Here are some ways to remove past anger and bitterness is an individual process using DBT (dialectical behavioural therapy) and active meditation. What works for one person, does not always work for someone else. It is sometimes necessary to try many ways to remove anger and hurt before you find peace.
DBT (dialectical behavioural therapy) assists in changing strong emotions, like anger, with 4 basic steps.
- Practice mindfulness (awareness) to the emotion (anger) so that you become aware of what you feel and experience.
- Notice that a wave of anger is washing over you
- Notice that your teeth or fists are tightly clenched
- Observe tension in your shoulders
- Notice the urge to shout/push/scream/swear/throw, etc.
- Observe the thought, “I hate you” or whatever negative thought you are harbouring
- Change your body language and posture as they are giving your brain feedback to keep firing the emotion that you want to change.
- Take some deep breaths
- Loosen your hands and open them or put them in your pockets.
- Change an aggressive stance to a friendlier and inviting one. Stand back from the recipient of your anger – give them space.
- Change your facial expression. Like your posture, it changes the feedback your brain gets in order to know what emotion it thinks you need. Our subconscious is impartial to what is right or wrong. You are what you think you are!
- Adopt a half smile (not a smirk) and you will be surprised how this affects the other party.
- Take on an expression that you think communicates calmness. Keep breathing deeply.

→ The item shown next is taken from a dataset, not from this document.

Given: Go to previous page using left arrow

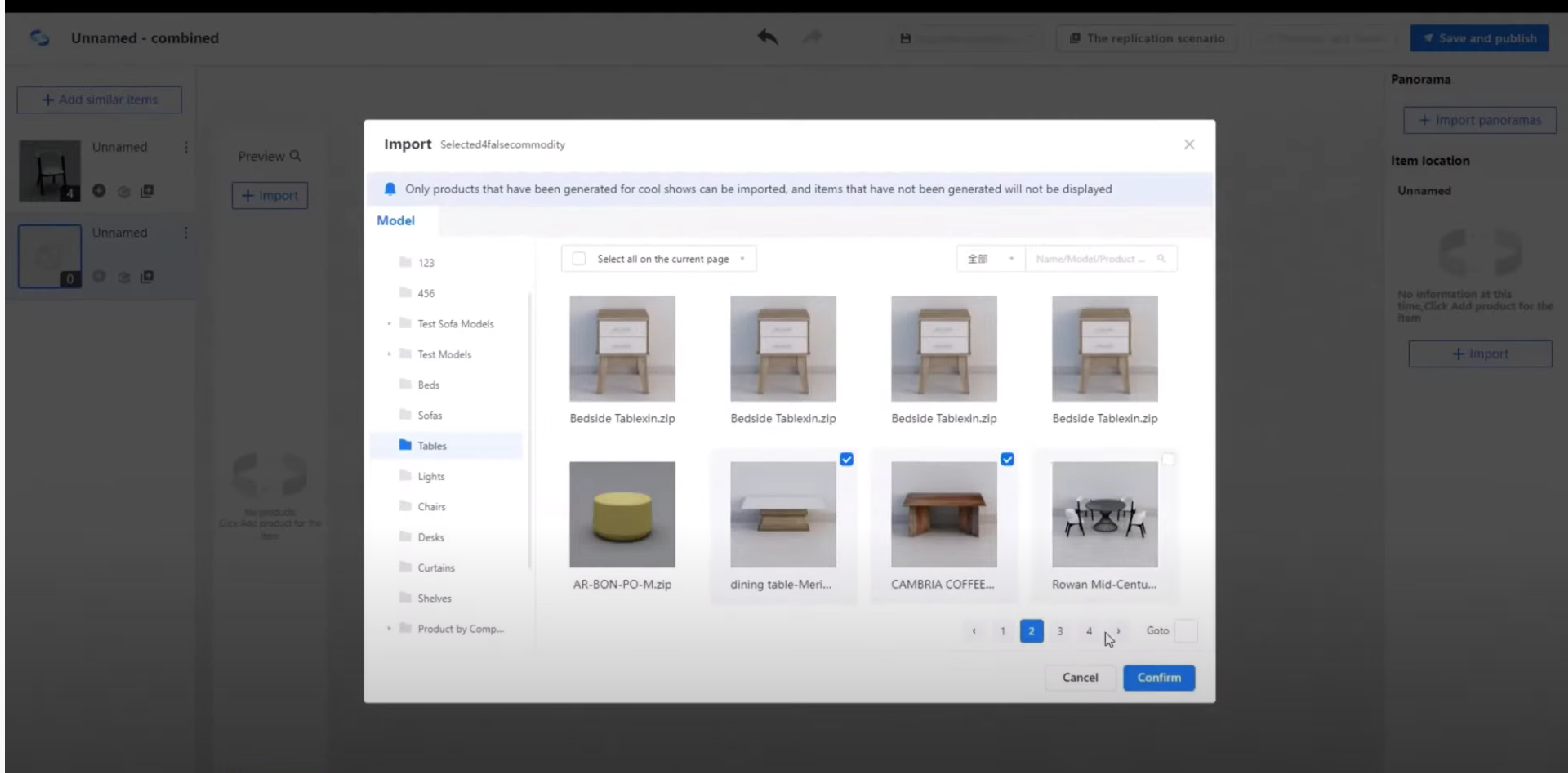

- Try and change your expression to one of compassion, if the recipient is frightened or alarmed by your anger.
- Engage in behaviours opposite to the emotion to interrupt the anger that is currently firing and re-firing angry ammunition at whoever or whatever is the recipient of your out-of-control emotion. This means choosing behaviours that are incompatible with the emotion you are targeting for change.
- Take the focus off the person you are angry with – stare at the sky, the wall, a tree and keep breathing deeply.
- Take time out and say: “How about we discuss this later?”
- Walk away and do something constructive – not destructive!
- Slowly and mindfully drink a glass of water
- Avoid, for the moment, the person you are angry with
- Think about how life might be hard for the person you are angry with
- Are they emotionally disturbed or ignorant about how you feel?
- Say out loud to yourself: “I can handle this situation”
- If you are driving, be cautious and concentrate on the road.
- Think about things that are inconsistent with your anger. Think about pleasant things, happy times, beautiful places, successes. If you are in the car, listen to some soothing music.
Another way to remind yourself about Mindfulness and Acceptance is to wear a light rubber band on your wrist and snap it whenever you feel angry or upset. This is an anchor you can use to “kick start” change in your behaviour by going through the above steps.
You might think that all of the above will take minutes to process but that is not true. Start practicing the above and you will be surprised how effective and quickly you can diffuse your anger. This is because you are forming new neural pathways to the brain – this will be discussed in more details in upcoming articles.